(Collected data)

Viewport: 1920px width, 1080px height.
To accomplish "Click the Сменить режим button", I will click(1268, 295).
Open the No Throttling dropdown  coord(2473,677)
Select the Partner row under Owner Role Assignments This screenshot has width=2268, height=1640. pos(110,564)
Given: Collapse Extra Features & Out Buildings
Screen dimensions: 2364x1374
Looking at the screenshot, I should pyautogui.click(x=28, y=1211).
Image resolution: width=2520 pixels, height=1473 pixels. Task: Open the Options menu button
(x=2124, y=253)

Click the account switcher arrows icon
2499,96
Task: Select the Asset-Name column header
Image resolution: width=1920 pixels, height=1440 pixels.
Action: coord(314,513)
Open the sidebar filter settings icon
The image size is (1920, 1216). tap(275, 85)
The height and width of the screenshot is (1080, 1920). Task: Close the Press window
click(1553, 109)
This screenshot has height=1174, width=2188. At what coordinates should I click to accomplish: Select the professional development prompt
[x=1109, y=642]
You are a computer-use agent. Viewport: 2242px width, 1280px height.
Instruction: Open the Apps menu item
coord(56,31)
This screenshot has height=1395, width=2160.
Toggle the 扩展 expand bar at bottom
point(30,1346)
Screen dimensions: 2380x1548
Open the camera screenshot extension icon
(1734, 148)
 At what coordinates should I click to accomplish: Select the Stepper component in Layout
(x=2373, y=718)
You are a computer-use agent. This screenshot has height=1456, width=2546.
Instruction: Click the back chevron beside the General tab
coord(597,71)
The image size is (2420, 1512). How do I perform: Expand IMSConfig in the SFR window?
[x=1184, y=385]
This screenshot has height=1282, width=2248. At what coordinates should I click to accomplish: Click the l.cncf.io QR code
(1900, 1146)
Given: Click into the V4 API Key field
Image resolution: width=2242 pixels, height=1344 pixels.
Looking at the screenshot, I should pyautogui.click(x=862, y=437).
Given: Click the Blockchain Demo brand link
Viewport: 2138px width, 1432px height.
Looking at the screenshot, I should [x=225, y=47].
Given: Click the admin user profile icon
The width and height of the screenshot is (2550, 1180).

→ **The problem**: Above are the records. How many of their lines hold "Given"? Answer with the number alone.

→ **Answer area**: 4